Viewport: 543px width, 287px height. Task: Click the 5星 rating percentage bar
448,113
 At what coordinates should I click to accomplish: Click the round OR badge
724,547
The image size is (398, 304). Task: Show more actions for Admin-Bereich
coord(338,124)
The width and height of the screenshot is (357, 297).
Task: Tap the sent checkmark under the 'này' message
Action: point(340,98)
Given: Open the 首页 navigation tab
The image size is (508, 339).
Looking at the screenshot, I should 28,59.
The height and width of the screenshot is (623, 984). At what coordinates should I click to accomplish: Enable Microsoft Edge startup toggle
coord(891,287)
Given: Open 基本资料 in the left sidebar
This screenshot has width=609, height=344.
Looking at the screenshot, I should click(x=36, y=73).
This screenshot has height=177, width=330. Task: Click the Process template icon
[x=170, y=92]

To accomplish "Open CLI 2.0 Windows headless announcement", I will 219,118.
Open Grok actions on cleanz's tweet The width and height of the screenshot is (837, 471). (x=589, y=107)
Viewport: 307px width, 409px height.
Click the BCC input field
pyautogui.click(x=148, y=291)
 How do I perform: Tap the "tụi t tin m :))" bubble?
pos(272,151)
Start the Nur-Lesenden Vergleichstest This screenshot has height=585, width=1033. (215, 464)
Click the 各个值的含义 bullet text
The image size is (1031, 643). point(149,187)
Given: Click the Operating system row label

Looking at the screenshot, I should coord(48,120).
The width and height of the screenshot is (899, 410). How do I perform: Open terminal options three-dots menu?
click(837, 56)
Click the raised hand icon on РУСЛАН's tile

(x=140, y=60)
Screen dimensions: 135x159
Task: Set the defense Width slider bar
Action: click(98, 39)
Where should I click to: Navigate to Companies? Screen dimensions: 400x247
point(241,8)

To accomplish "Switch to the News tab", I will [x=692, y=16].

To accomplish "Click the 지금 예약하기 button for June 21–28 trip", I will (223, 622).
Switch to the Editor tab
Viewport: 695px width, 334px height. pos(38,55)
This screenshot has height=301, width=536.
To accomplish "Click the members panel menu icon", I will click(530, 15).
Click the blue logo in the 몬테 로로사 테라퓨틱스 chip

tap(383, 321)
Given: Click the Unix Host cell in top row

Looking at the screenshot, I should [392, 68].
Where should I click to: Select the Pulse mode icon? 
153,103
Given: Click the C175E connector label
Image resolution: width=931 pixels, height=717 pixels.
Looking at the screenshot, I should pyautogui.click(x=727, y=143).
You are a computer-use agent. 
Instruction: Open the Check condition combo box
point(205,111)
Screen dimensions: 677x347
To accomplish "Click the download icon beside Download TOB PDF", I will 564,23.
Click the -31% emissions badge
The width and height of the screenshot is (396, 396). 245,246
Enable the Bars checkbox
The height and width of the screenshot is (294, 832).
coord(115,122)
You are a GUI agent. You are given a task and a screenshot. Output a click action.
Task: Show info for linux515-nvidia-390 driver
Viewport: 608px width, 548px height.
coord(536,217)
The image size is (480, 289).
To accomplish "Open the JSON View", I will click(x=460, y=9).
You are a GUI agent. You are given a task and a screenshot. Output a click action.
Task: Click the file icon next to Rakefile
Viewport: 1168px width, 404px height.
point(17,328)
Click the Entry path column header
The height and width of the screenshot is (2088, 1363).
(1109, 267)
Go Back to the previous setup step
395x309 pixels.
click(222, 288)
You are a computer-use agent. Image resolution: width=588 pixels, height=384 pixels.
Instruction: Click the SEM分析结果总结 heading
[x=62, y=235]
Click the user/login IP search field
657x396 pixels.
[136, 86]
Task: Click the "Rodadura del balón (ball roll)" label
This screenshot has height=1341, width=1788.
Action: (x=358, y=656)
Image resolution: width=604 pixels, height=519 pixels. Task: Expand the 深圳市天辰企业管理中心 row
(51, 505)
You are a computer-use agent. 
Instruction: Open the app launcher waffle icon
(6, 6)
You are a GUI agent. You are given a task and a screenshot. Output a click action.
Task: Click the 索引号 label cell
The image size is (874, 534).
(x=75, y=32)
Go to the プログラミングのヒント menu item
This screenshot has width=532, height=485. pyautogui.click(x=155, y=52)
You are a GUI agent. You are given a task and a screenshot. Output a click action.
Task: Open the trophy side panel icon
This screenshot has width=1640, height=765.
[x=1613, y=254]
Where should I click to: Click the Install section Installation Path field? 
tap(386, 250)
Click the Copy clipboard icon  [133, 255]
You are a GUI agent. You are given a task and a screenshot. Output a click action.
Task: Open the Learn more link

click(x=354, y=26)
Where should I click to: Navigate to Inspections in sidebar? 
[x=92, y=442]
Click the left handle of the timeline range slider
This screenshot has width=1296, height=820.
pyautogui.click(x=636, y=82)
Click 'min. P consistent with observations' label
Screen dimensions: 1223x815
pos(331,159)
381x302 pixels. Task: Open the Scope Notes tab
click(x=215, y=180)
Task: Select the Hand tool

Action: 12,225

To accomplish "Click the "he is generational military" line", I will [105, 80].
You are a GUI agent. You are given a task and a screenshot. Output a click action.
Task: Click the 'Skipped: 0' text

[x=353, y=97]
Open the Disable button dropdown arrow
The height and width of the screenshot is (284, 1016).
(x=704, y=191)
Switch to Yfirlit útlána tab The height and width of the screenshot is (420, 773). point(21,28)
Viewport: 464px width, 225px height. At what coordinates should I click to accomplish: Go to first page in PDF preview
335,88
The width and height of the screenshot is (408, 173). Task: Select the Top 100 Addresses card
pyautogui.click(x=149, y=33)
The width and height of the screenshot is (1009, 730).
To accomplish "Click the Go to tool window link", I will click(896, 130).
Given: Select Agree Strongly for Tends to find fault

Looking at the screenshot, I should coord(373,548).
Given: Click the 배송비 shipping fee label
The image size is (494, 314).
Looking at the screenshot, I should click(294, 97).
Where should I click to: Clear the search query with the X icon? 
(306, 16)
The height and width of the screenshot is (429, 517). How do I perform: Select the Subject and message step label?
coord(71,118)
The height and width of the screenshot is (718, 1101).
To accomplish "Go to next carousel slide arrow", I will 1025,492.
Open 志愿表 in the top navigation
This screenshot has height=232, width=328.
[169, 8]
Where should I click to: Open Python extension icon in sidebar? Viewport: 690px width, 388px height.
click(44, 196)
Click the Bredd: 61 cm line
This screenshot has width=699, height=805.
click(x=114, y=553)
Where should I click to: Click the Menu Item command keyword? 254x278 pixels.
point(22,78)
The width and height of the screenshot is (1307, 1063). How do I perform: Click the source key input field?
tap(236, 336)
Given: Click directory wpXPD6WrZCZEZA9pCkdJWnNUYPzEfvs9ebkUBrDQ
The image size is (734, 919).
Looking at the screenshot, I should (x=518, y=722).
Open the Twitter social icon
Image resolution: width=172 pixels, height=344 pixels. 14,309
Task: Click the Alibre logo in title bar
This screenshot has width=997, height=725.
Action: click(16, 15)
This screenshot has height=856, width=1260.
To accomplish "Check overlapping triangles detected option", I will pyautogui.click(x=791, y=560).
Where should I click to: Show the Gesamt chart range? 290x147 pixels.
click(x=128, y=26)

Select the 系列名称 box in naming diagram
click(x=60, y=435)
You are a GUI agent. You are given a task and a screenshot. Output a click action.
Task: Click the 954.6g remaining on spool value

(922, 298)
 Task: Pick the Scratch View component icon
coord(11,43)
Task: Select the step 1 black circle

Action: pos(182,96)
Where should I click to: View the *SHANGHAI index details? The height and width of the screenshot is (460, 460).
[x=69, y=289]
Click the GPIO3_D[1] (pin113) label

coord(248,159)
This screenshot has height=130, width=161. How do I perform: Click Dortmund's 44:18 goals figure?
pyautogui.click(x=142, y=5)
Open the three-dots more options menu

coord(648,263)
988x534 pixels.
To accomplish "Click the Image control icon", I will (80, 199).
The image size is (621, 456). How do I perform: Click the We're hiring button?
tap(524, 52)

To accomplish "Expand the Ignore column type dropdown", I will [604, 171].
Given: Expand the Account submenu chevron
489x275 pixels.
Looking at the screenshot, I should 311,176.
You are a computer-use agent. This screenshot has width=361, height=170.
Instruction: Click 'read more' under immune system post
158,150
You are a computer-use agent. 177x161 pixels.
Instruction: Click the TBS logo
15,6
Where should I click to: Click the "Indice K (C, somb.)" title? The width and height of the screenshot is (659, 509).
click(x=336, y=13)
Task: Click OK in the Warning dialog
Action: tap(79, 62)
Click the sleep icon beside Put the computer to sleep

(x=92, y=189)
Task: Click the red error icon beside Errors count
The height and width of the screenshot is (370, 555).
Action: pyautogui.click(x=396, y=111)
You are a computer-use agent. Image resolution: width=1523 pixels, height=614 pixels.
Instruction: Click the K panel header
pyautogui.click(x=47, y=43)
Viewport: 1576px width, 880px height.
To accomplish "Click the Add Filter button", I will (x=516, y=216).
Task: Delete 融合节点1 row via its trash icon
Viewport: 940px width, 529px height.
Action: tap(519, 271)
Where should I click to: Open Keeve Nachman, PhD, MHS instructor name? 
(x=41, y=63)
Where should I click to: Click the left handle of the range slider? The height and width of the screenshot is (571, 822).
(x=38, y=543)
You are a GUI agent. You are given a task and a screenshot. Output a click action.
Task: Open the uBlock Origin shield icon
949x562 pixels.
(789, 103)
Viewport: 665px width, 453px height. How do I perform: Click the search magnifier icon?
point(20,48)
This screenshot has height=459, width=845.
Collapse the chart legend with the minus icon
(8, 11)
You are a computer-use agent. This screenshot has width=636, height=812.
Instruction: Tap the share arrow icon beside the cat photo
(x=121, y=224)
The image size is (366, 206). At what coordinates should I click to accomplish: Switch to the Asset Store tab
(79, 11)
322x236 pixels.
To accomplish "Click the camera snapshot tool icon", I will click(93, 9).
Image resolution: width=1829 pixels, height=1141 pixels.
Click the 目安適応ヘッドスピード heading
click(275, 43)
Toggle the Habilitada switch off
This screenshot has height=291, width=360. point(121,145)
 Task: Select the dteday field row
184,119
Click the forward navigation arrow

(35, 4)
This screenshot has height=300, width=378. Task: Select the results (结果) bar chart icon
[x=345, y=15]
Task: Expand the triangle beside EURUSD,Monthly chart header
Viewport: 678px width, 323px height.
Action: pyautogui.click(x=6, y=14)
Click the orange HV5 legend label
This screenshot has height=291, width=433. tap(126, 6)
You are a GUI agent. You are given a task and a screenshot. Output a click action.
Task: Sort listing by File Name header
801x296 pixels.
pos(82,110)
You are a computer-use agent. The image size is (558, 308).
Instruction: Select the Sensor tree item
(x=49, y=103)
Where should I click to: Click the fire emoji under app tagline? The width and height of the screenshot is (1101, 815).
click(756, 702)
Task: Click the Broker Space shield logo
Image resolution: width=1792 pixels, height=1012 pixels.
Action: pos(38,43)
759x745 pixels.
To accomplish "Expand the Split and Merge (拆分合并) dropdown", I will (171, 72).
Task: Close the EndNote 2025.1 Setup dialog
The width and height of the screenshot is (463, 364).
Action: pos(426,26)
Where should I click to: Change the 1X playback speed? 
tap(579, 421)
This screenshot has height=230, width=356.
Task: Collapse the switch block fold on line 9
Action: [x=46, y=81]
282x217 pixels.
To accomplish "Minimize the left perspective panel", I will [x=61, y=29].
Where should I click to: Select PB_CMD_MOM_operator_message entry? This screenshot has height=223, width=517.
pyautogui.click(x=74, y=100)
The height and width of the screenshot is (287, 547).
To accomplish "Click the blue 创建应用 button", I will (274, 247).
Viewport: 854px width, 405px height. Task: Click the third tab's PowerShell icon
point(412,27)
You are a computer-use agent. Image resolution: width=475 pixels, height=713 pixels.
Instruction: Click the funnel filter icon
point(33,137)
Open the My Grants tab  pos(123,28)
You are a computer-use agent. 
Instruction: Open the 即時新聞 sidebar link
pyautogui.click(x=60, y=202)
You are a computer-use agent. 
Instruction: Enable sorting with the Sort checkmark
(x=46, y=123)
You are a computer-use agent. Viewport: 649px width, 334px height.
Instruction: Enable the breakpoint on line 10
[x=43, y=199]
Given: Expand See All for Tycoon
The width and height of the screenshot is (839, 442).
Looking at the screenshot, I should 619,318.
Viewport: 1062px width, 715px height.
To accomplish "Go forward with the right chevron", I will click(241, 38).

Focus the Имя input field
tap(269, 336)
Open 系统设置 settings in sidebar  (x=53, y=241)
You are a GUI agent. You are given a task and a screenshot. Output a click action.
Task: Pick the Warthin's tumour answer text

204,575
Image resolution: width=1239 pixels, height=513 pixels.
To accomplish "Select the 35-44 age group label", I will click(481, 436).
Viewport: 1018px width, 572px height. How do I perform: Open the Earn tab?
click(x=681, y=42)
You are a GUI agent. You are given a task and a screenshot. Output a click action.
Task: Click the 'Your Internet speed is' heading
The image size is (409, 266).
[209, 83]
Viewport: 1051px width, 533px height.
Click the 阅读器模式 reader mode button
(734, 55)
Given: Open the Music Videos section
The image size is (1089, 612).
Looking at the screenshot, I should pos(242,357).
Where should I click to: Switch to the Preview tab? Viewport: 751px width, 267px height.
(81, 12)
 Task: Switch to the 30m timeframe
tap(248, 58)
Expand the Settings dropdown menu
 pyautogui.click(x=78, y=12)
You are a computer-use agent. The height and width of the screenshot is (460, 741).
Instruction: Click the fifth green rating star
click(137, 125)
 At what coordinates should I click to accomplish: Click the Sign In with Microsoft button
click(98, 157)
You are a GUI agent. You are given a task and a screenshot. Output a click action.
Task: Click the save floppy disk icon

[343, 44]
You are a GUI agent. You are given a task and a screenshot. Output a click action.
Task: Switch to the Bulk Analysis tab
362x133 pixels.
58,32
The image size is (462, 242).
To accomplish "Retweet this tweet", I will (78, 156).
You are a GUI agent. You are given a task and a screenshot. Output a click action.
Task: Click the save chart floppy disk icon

════

WORK INSTRUCTIONS: Wherever the string "shield" occurs in a line of the listing above, count that line, and report only the total.

TASK SOLUTION: 2